● Your instructions
Give back exactly the line containing "Given: Click the" together with all the lines after it, ending at the final line below.

─── Dataset entries

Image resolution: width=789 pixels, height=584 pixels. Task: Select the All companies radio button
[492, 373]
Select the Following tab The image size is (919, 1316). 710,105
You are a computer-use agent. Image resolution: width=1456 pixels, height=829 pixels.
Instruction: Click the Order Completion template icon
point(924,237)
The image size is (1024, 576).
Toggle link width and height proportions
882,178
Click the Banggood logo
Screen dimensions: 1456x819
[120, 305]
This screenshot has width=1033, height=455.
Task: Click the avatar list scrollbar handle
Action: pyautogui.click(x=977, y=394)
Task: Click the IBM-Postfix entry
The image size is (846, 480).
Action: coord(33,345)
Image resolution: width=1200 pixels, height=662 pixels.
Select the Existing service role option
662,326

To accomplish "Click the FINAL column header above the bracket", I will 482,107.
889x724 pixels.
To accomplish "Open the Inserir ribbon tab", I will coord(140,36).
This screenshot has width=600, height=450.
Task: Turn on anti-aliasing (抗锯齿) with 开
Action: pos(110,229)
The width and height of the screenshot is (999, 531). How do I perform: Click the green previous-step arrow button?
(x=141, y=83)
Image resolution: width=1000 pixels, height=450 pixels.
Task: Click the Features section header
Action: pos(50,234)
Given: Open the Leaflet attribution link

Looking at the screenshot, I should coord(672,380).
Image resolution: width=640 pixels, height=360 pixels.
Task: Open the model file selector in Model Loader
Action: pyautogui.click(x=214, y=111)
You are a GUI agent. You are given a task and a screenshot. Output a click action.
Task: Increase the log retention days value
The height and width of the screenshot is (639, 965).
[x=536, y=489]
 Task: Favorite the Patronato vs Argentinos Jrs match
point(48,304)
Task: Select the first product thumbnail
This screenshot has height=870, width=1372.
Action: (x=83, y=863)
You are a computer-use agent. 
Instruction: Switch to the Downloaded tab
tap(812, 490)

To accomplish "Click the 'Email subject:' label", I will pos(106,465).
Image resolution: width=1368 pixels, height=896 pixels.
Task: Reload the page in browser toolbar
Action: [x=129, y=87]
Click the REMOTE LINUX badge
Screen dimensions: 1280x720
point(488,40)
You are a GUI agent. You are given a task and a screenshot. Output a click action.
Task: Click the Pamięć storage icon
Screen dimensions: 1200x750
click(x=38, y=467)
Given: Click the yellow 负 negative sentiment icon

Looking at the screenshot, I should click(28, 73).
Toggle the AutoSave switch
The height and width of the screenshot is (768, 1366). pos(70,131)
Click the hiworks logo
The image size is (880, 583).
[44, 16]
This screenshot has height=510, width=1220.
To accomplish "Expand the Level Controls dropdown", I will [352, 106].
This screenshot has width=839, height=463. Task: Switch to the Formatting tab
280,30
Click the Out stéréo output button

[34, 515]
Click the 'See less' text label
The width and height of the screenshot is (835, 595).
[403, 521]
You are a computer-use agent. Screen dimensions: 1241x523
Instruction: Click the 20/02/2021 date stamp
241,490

──────

● The completed task
Given: Click the yellow 负 negative sentiment icon

Looking at the screenshot, I should click(28, 73).
Toggle the AutoSave switch
The height and width of the screenshot is (768, 1366). pos(70,131)
Click the hiworks logo
The image size is (880, 583).
[44, 16]
This screenshot has height=510, width=1220.
To accomplish "Expand the Level Controls dropdown", I will [352, 106].
This screenshot has width=839, height=463. Task: Switch to the Formatting tab
280,30
Click the Out stéréo output button

[34, 515]
Click the 'See less' text label
The width and height of the screenshot is (835, 595).
[403, 521]
You are a computer-use agent. Screen dimensions: 1241x523
Instruction: Click the 20/02/2021 date stamp
241,490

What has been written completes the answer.